If this sounds crass or judgmental, it’s not meant to be. From a biological standpoint, the brain of a child who has Reactive Attachment Disorder is physically and chemically different. From a sociological standpoint, study after study has shown that these kids function with a completely different set of rules than most other people.
This isn’t to say they’re broken. It isn’t to say they’re heartless.
It’s just to say they are not motivated by the same things a child is who was nurtured as an infant, therefore, forming appropriate emotional/attachment functions.
Parents who have children with R.A.D. (most often foster or adoptive parents) have to do their jobs completely differently than do other parents. It’s an absolute necessity for the sake of their child and for themselves.
They have to be on the lookout CONSTANTLY for their child using manipulation to get what they want.
They have to monitor every bite of food their kids take.
They have to watch their cabinets, drawers, and closets to see if their kids are stealing.
They have to be careful of other children being alone with their kids.
They have to apologize A LOT to other families.
They have to pick their kids up early frequently because their child has either had an episode of extreme violence or refusal.
They have to cancel trips because they know their child just can’t handle that right now.
They have to go on trips without their child because if they always waited for their child to be ready, they’d never leave their home.
They have to respond to negative behavior with a robot-like voice because giving any type of emotional reaction to their child spurs the behavior onward.
They have to respond to positive behavior with a robot-like voice because being overly bubbly teaches their child how to manipulate people more thoroughly.
They have to feel their child reject them every day because they can’t get anything materialistic out of them.
They have to hear judgmental comments from their friends about how “cold” they are to their child.
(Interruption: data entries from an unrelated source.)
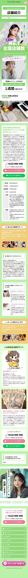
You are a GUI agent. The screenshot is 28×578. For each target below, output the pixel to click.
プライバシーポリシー (13, 560)
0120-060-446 (15, 164)
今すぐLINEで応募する (14, 175)
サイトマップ (22, 560)
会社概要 (5, 560)
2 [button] (13, 121)
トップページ (4, 17)
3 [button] (14, 121)
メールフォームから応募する (14, 170)
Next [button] (26, 112)
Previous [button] (2, 112)
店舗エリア (9, 17)
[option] (14, 111)
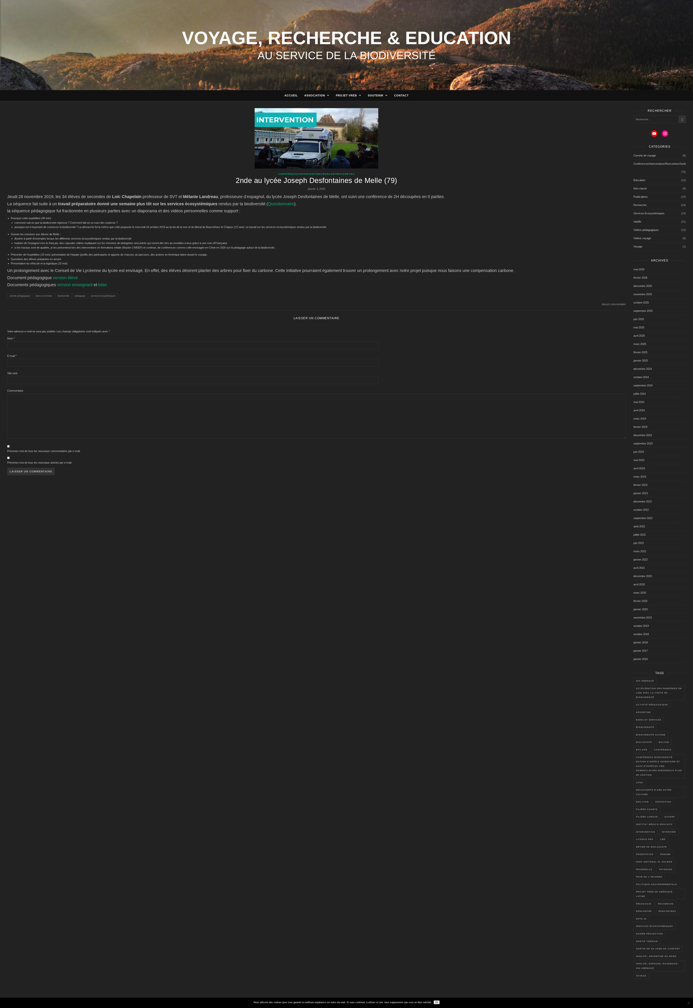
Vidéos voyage (642, 238)
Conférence (663, 750)
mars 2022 (639, 551)
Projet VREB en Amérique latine (654, 894)
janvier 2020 (640, 609)
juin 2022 (638, 542)
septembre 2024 (643, 385)
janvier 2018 (640, 642)
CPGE (639, 782)
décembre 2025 (642, 285)
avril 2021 (639, 567)
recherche (666, 904)
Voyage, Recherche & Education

They have to accept the fact that their hug will never truly comfort their child.
They have to be afraid for their child’s future because they have a significantly higher chance of becoming imprisoned, addicted to drugs, or violently assaulted.
They have to watch their child cuddle up to other people every day while denying them so much as a hand-hold.
These parents go through HELL every day, but they can’t let a single drop of emotion cross their face. And they do it all because they love their [adoptive/foster] child so much that they’re willing to do whatever it takes to get them to a more successful place in their lives.
If you know a parent who takes care of a child with R.A.D., please don’t see them through a lens of what they’re doing wrong.
See them through a lens of what they’re going through and how hard they’re trying.
Understand that you have absolutely no idea how difficult their life is, and know that you couldn’t begin to imagine how many behavioral parenting books they’ve read.
They really are doing the right thing. They really aren’t the reason their child is emotionally scarred. They really aren’t perpetuating the problem. They’re really not a**holes.
They’re doing the best they can, and all you can do is offer them a hand.